In between long shifts at the restaurant and trying to squeeze in writing when I can, and Liam’s grueling hours at the hospital, most nights we are too tired to do anything other than eat leftovers and pass out in front of the TV.
Sometimes the sounds of late-night Tupperware infomercials wake us up long enough for a half-cognizant quickie on the couch, but that’s only if Liam didn’t work the night before. Or I didn’t just get off a double shift.
It’s not exactly the height of romance, but we both understand that this is a temporary arrangement, and it won’t always be like this.
In two years, Liam will be done with residency and his master’s program, then he’ll apply to fellowships in medical oncology, and we’ll finally be able to start our life together.
Though where that life will take place, I’m not sure yet.
Liam’s already been approached by fellowships all over the country.

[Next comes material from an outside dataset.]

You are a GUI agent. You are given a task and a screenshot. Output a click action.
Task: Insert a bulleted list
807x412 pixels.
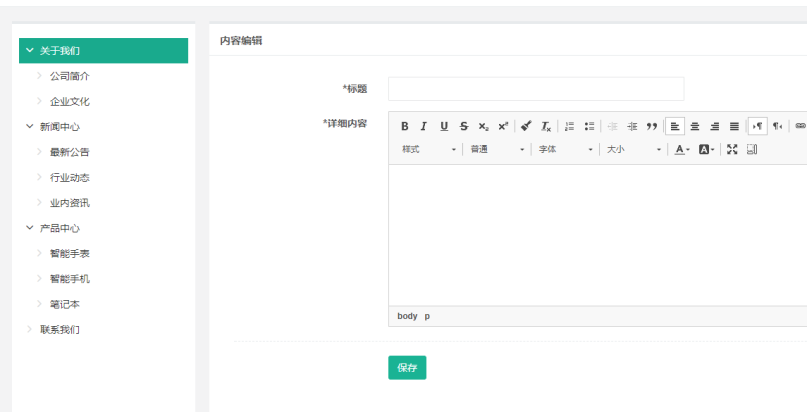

Boston. Chicago. New York. He’s thrilled and so am I, but I’m also nervous about what this might mean for us.
What if Liam accepts a fellowship on the other side of the country and we have to move? What if this puts a strain on our relationship? What if my mom goes through a depressive episode after another breakup and I’m not there for her? What if. What if. What if.
I want to lean in to the excitement of this new chapter for Liam, but the worries keep stacking up until I feel like I’m suffocating under the weight of them.
Liam and I approach the stained-glass double doors and ring the bell.
As a kid, I remember getting excited anytime Mom dropped us off at Grammy and Gramps’s, knowing I would get my own room and Grammy would have all the good snacks Mom usually couldn’t afford.
Now, twenty years later, the same house feels a lot less magical and a lot more like a graveyard littered with the ghosts of my wasted potential, as Gramps calls it.
The doorbell chimes and a moment later my mom appears, her hair wrapped in some complicated updo with a scarf, with massive hoop earrings to match the eclectic collection of vintage bracelets rattling on her wrist. If I didn’t know any better, I might assume she’s just stumbled out of Coachella or Stevie Nicks’s closet.
Her eyes brighten and she pulls us into big bear hugs like we’ve just returned from combat.
The first thing I notice is that she smells like weed, which Grammy is probably upset about, but I take it as a good sign. When she’s going through a breakup, she drinks. But when she’s in love, she smokes.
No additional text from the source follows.